▶ **WHAT THIS TASK INVOLVES**: Go to the line containing "[Startseite] (1153, 40)" in the records below and retype from there through the final line, exactly.

** PROVIDED RECORDS follows **

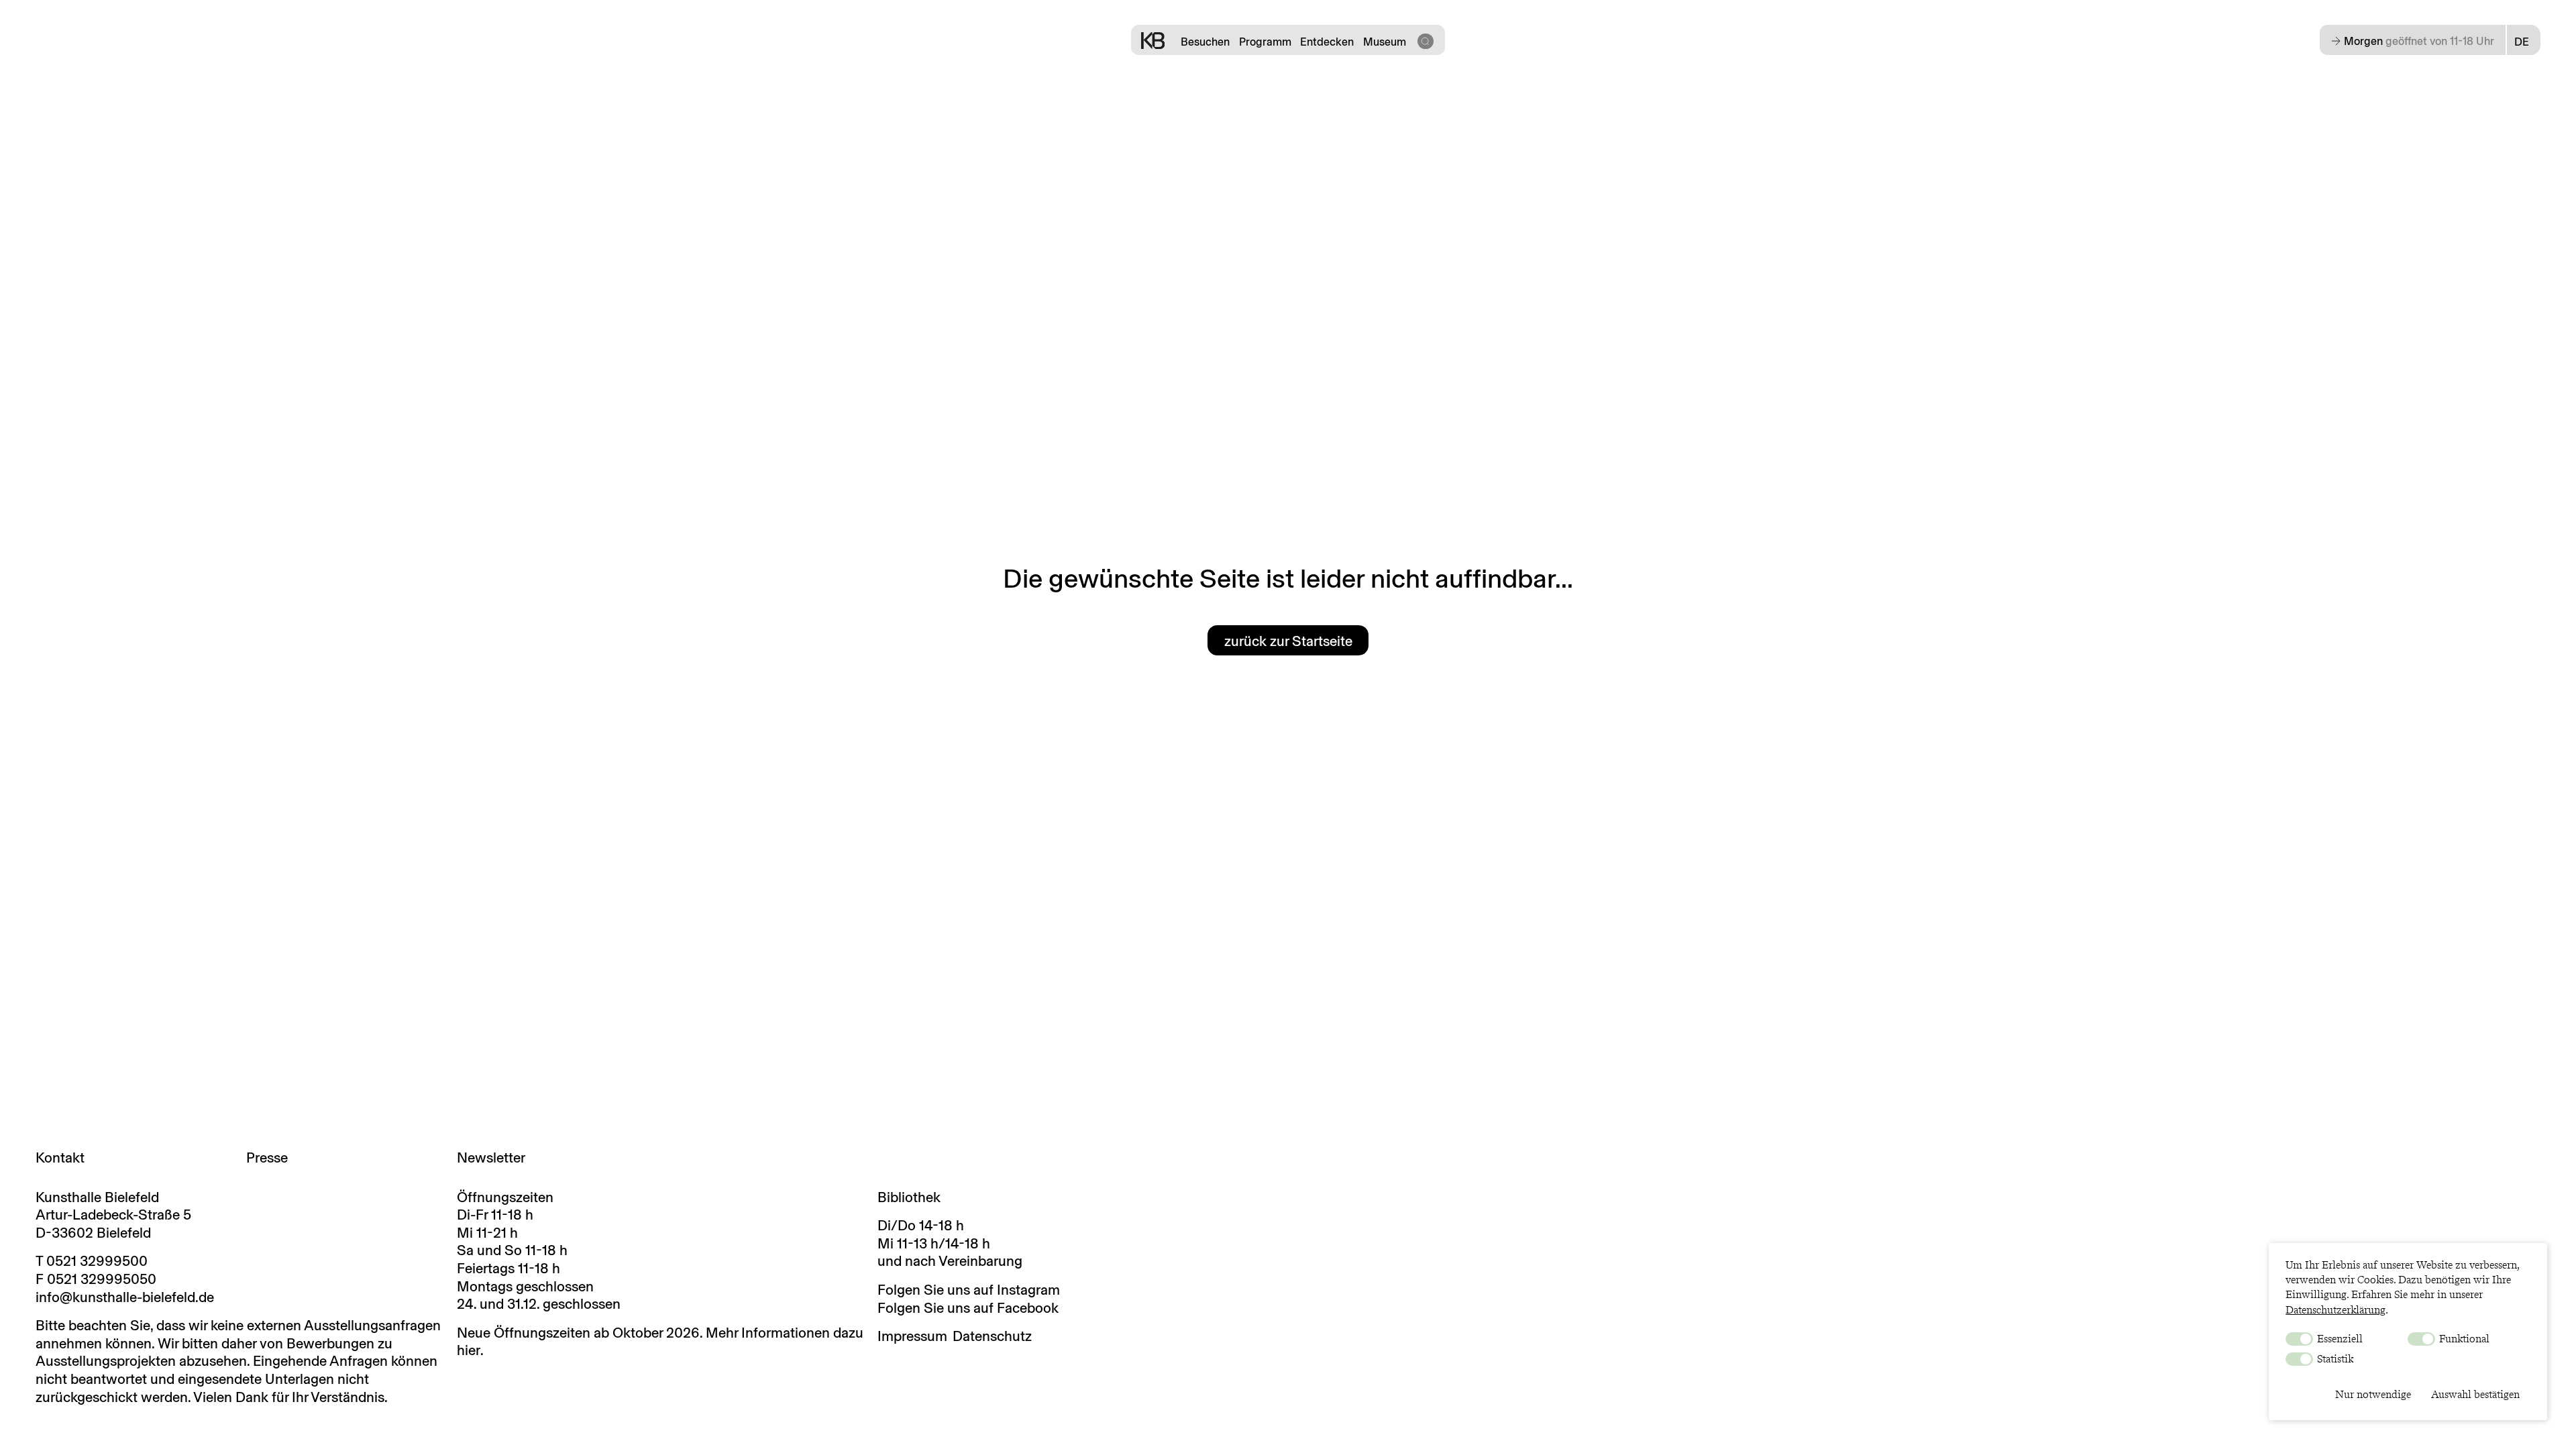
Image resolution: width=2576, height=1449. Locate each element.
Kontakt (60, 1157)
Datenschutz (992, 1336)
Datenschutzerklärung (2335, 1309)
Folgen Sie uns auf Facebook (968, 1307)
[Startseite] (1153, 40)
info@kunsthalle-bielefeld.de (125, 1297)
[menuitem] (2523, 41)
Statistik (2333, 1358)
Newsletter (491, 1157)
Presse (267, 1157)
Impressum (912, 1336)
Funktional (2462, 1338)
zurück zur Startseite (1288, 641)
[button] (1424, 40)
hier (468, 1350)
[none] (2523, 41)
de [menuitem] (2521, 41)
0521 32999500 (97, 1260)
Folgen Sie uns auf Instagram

** End of PROVIDED RECORDS **

▶ **TASK OUTPUT**:
[Startseite] (1153, 40)
info@kunsthalle-bielefeld.de (125, 1297)
[menuitem] (2523, 41)
Statistik (2333, 1358)
Newsletter (491, 1157)
Presse (267, 1157)
Impressum (912, 1336)
Funktional (2462, 1338)
zurück zur Startseite (1288, 641)
[button] (1424, 40)
hier (468, 1350)
[none] (2523, 41)
de [menuitem] (2521, 41)
0521 32999500 (97, 1260)
Folgen Sie uns auf Instagram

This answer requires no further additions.